Medium Chain fatty acid Triglycerides (MCT) represent another source of fatty acids. The fatty acid composition may vary from one MCT to the other MCT preparation. MCT are rapidly hydrolysed to the free fatty acids and glycerol. The fatty acids are then rapidly transported to the liver where primarily mitochondrial metabolism takes place. Acetyl-CoA produced during ß-oxidation may be utilised for biosynthesis or for energy supply. The terminal metabolites are water and carbon dioxide (Bach and Babayan 1982; see also CLH reports (Austria, 2001 and 2012) on octanoic, nonanoic, and decanoic acids [see assessment reports in section 13], Papamandiaris et al. 1998; Traul et al. 2000 [section 13].

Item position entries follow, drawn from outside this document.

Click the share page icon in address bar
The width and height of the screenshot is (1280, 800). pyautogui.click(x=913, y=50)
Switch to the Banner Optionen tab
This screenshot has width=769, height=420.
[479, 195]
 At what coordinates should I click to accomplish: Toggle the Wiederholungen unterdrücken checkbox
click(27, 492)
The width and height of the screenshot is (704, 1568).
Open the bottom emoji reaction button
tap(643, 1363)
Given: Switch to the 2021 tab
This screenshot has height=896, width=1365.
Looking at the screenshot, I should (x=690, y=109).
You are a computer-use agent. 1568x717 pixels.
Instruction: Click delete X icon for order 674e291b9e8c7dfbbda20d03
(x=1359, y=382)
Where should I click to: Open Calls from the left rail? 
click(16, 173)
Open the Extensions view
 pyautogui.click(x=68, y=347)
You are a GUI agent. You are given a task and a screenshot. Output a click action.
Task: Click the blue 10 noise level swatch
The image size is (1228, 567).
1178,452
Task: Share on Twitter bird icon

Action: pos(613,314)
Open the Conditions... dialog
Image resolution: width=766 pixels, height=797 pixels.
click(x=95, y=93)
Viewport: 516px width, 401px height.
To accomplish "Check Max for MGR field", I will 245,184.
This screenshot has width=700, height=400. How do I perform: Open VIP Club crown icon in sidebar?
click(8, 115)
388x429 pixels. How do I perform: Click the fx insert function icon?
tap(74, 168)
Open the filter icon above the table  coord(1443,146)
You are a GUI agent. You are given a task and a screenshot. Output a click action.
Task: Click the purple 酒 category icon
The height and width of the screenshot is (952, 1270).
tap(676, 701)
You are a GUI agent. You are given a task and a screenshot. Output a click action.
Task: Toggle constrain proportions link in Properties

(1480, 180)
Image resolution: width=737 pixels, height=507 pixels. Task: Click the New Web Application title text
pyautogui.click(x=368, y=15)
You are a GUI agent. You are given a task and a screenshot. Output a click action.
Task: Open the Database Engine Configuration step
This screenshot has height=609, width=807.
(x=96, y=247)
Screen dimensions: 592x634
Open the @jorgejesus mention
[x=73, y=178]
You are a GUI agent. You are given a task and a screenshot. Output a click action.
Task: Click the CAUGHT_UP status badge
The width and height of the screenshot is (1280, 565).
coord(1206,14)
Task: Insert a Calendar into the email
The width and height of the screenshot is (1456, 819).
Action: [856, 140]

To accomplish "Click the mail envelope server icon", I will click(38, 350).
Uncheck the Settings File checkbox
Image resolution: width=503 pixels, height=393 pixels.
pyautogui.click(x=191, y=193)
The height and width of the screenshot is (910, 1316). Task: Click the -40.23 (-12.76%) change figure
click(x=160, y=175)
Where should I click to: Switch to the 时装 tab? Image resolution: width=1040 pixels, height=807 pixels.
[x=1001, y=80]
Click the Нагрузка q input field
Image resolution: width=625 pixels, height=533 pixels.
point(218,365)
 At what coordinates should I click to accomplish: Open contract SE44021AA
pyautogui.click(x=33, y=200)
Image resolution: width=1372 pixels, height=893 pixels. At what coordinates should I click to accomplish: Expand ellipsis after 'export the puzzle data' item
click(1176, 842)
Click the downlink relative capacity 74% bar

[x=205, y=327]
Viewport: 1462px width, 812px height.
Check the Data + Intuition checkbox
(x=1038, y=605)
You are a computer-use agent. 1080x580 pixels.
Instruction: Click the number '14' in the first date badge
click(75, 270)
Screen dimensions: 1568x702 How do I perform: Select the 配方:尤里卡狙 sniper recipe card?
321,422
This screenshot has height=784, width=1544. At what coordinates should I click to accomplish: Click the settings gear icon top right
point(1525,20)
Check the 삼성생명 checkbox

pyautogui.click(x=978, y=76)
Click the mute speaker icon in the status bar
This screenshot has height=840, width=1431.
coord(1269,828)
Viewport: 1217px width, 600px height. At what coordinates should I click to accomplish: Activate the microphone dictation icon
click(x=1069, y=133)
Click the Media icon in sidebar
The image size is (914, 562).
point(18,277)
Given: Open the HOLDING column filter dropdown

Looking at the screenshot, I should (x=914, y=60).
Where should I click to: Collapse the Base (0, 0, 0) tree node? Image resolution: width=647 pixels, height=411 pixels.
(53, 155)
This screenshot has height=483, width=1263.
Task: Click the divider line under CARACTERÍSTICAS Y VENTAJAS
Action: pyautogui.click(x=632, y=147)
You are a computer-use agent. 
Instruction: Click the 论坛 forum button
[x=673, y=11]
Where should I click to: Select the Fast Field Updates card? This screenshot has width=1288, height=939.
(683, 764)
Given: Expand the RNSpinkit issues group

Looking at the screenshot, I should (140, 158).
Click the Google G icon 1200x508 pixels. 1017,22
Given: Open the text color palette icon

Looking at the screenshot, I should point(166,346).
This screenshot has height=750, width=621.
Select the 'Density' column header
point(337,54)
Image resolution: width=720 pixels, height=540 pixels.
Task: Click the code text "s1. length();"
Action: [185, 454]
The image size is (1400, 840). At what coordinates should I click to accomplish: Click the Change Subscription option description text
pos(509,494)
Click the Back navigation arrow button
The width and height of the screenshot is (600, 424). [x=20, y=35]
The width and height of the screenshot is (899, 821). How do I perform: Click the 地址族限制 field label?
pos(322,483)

MCT are used in patients who need parenteral infusions, or in the treatment of obese because the caloric contents of MCT is less than that of dietary fats and oils. No adverse effects were seen in MCT safety studies even at high doses, nor in treated patients. The therapeutic effect (body weight reduction) was, however, found to be questionable (Papamandiaris et al. 1998).